Café express sulla Roma-Ancona, preso con bibite e cibi fuorilegge

Controlli della polizia ferroviaria, scatta la multa da oltre 5.000 euro. Nei guai anche tre richiedenti asilo

Controlli della polizia ferroviaria

Come Nino Manfredi nel film ‘Café express’, anche lui vendeva cibi e bevande ‘fuorilegge’ sui treni regionali. In particolare, le indagini della polizia ferroviaria hanno verificato che era solito frequentare la linea Roma-Ancona con il suo banchetto di cibarie. L’attività era però praticata senza alcuna autorizzazione commerciale e sanitaria, rappresentando “un potenziale pericolo per la salute pubblica – spiegano dalla polizia di Stato - soprattutto in questi periodi di intenso caldo che rendono i prodotti alimentari ancor più facilmente deperibili”.

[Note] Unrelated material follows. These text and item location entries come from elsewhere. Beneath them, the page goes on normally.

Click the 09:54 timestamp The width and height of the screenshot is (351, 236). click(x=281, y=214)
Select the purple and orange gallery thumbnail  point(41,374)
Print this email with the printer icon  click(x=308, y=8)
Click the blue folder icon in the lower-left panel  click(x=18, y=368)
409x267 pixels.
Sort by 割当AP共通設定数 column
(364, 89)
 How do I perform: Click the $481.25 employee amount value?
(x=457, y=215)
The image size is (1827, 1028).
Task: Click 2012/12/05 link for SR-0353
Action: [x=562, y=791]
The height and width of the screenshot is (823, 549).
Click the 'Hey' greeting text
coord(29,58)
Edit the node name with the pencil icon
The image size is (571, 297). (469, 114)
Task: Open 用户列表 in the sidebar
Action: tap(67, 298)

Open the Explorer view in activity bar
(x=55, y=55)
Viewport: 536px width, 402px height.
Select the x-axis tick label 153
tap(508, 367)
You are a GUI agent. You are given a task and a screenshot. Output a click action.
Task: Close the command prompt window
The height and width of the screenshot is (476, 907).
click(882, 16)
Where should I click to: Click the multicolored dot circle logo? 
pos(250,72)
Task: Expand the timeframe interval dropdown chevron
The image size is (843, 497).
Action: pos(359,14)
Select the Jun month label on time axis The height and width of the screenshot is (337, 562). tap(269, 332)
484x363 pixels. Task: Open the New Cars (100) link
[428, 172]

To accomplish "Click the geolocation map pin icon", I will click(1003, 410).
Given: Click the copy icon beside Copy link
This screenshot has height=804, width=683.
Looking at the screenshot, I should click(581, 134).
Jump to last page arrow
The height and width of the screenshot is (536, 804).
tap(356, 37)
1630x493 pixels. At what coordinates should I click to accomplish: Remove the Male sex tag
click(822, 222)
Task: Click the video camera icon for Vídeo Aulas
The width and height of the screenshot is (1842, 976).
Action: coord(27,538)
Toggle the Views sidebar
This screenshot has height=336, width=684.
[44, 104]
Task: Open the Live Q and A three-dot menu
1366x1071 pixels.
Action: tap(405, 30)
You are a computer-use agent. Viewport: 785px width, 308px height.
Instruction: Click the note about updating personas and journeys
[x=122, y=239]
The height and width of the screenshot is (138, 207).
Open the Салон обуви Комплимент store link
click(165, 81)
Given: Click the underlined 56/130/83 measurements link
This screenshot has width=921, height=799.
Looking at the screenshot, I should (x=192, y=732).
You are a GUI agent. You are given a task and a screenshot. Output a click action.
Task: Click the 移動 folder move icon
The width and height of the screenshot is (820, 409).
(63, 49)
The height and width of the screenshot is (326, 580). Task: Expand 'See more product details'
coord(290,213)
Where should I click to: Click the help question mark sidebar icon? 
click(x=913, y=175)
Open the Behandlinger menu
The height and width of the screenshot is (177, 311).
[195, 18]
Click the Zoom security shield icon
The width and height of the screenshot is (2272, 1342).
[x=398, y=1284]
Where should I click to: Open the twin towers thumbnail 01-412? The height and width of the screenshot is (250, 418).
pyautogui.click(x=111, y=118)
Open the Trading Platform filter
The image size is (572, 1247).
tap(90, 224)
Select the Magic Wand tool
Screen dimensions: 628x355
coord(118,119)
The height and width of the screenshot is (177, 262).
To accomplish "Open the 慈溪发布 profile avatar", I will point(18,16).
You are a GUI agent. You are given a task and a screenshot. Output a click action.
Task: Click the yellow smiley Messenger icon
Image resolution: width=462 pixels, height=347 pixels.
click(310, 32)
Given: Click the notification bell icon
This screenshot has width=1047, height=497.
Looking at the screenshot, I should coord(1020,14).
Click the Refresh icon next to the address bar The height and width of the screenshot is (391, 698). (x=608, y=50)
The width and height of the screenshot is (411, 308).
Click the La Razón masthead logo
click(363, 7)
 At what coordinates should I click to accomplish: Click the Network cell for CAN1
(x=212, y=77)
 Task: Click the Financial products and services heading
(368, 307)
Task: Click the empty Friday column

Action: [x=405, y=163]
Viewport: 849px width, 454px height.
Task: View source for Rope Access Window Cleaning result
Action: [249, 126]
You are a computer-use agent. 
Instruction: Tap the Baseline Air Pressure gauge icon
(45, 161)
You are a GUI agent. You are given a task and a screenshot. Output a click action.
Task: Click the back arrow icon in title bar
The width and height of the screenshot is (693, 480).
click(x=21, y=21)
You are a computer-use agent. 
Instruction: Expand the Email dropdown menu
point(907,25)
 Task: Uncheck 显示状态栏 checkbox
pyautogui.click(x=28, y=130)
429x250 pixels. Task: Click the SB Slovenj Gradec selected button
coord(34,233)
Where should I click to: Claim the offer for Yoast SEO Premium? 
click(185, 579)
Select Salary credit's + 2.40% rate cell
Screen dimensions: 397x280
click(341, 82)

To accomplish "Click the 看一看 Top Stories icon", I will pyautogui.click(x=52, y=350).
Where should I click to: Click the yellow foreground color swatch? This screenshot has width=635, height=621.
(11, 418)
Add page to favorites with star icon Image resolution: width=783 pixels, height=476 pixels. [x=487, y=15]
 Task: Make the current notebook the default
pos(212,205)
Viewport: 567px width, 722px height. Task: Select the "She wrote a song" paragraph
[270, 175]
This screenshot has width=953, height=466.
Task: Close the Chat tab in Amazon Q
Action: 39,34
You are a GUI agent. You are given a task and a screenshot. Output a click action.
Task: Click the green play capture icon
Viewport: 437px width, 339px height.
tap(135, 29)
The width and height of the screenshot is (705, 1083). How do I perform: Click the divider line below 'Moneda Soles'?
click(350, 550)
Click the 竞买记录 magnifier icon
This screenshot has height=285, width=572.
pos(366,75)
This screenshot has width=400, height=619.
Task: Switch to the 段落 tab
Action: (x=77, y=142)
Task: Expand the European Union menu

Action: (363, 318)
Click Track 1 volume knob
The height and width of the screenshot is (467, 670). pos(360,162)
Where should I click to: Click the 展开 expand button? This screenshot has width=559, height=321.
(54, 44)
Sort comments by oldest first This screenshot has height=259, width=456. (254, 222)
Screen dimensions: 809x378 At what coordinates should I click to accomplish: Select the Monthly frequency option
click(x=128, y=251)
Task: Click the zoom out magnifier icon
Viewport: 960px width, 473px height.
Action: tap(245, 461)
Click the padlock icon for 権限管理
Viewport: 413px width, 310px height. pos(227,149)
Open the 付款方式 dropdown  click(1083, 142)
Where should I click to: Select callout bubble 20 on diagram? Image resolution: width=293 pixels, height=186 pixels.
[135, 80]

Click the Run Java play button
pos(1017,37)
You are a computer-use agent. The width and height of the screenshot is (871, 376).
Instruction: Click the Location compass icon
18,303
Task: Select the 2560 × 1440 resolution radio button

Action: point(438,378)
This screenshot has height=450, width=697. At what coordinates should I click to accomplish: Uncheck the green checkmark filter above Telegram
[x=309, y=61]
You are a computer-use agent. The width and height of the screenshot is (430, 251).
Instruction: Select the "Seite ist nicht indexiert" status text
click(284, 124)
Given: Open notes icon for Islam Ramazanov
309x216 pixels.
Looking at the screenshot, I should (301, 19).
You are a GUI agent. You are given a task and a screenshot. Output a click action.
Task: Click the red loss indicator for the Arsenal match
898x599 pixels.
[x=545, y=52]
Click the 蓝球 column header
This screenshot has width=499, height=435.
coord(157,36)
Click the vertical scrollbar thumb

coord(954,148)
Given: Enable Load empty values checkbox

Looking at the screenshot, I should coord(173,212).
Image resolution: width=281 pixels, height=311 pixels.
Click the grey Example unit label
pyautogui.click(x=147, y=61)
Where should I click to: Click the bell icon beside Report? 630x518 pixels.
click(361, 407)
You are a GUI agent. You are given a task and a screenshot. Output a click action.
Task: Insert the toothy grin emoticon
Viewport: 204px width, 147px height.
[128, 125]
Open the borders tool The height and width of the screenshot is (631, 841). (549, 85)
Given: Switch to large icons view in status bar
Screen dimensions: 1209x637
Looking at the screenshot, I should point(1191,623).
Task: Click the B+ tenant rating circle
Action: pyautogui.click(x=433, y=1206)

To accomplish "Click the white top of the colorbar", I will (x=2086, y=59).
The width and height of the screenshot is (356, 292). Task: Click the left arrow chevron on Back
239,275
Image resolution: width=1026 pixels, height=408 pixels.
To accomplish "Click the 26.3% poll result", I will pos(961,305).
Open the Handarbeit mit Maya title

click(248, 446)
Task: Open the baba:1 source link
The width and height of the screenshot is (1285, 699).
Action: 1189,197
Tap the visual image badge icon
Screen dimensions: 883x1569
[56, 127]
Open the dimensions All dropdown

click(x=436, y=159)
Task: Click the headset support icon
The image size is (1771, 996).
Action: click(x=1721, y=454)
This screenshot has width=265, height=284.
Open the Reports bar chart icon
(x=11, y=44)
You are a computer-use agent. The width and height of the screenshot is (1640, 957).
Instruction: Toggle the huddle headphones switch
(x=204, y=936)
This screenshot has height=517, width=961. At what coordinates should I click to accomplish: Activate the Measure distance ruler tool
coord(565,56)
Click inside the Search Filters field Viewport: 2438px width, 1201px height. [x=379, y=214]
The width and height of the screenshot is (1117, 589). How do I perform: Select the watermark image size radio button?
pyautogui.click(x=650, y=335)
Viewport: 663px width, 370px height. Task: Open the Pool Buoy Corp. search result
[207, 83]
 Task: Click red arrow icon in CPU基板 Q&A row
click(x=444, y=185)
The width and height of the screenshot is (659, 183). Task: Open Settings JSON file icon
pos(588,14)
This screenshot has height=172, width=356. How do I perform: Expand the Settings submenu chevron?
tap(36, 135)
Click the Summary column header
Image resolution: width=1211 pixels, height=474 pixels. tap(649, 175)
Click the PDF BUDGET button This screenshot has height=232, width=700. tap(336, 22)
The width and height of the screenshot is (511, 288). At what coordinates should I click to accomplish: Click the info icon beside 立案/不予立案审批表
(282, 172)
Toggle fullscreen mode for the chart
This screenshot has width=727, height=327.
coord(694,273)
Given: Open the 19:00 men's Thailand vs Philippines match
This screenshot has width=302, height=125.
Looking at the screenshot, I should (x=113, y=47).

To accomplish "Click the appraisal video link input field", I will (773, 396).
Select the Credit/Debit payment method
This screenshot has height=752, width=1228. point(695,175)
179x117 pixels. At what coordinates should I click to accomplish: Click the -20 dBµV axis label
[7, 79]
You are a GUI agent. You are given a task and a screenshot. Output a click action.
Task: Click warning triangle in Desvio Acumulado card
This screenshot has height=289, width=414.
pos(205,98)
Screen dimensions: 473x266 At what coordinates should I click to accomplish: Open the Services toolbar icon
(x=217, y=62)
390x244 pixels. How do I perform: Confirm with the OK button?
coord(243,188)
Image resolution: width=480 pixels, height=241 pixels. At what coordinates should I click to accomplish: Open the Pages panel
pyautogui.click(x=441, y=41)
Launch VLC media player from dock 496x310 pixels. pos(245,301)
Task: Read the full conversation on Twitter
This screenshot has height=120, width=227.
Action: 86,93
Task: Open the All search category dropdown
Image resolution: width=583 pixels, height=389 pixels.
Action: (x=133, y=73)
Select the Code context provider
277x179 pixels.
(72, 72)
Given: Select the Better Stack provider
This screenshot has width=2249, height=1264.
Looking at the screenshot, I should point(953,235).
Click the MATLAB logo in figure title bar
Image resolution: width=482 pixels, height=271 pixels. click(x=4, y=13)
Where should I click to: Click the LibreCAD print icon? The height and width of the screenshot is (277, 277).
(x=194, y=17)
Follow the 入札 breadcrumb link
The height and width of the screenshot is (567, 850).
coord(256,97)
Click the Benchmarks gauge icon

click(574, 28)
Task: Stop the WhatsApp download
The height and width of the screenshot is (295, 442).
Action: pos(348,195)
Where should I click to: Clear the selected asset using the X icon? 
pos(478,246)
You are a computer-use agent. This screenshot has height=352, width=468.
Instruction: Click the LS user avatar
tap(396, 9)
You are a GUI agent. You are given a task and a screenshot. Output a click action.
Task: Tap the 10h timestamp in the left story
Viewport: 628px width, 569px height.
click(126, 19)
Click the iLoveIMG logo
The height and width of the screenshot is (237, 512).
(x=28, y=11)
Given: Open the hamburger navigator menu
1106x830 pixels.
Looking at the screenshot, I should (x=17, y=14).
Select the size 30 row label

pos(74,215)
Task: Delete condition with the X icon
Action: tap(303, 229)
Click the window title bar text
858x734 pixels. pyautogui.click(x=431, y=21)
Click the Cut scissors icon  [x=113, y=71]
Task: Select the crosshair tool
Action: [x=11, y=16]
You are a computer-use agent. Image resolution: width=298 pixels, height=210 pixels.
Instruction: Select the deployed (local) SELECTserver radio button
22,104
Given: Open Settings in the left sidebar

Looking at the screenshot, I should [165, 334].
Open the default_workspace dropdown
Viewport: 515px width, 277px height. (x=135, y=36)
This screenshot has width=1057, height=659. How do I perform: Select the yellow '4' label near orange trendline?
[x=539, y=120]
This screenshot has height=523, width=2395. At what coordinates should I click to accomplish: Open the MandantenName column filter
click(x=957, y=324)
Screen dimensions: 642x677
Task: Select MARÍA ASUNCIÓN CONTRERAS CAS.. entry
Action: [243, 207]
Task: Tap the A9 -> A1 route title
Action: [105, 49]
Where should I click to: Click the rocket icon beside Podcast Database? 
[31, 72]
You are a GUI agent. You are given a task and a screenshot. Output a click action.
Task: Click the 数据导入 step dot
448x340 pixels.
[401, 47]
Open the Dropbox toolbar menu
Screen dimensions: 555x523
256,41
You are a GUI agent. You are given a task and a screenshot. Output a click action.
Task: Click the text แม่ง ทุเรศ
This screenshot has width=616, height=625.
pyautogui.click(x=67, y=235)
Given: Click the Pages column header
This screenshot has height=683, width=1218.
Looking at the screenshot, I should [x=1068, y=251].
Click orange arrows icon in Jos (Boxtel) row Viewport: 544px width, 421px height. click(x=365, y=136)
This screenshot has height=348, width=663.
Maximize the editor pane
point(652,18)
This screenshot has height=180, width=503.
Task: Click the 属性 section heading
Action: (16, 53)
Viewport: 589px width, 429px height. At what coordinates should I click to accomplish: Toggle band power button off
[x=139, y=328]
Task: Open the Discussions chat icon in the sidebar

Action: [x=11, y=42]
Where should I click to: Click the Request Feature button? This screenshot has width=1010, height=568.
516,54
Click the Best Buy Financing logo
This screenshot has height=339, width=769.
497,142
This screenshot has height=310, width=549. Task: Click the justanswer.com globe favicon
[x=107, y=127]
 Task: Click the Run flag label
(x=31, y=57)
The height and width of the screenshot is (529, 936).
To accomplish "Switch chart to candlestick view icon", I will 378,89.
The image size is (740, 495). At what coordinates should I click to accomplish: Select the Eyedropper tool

Appostamenti e indagini hanno dunque permesso di rintracciare il giovane, di origini campane, su un treno in transito a Terni. La polizia ferroviaria lo ha fermato, confiscandogli i generi alimentari e le “attrezzature” per la vendita, e comminandogli una multa da 5.164 euro, come previsto da una ordinanza comunale, per attività commerciale senza licenza.

I controlli straordinari disposti dal questore di Terni, Antonio Messineo, hanno permesso di denunciare tre cittadini stranieri, uno dei quali è stato allontanato da Terni con il provvedimento del divieto di ritorno. Si tratta di due cittadini nigeriani, richiedenti asilo, ed un cittadino marocchino.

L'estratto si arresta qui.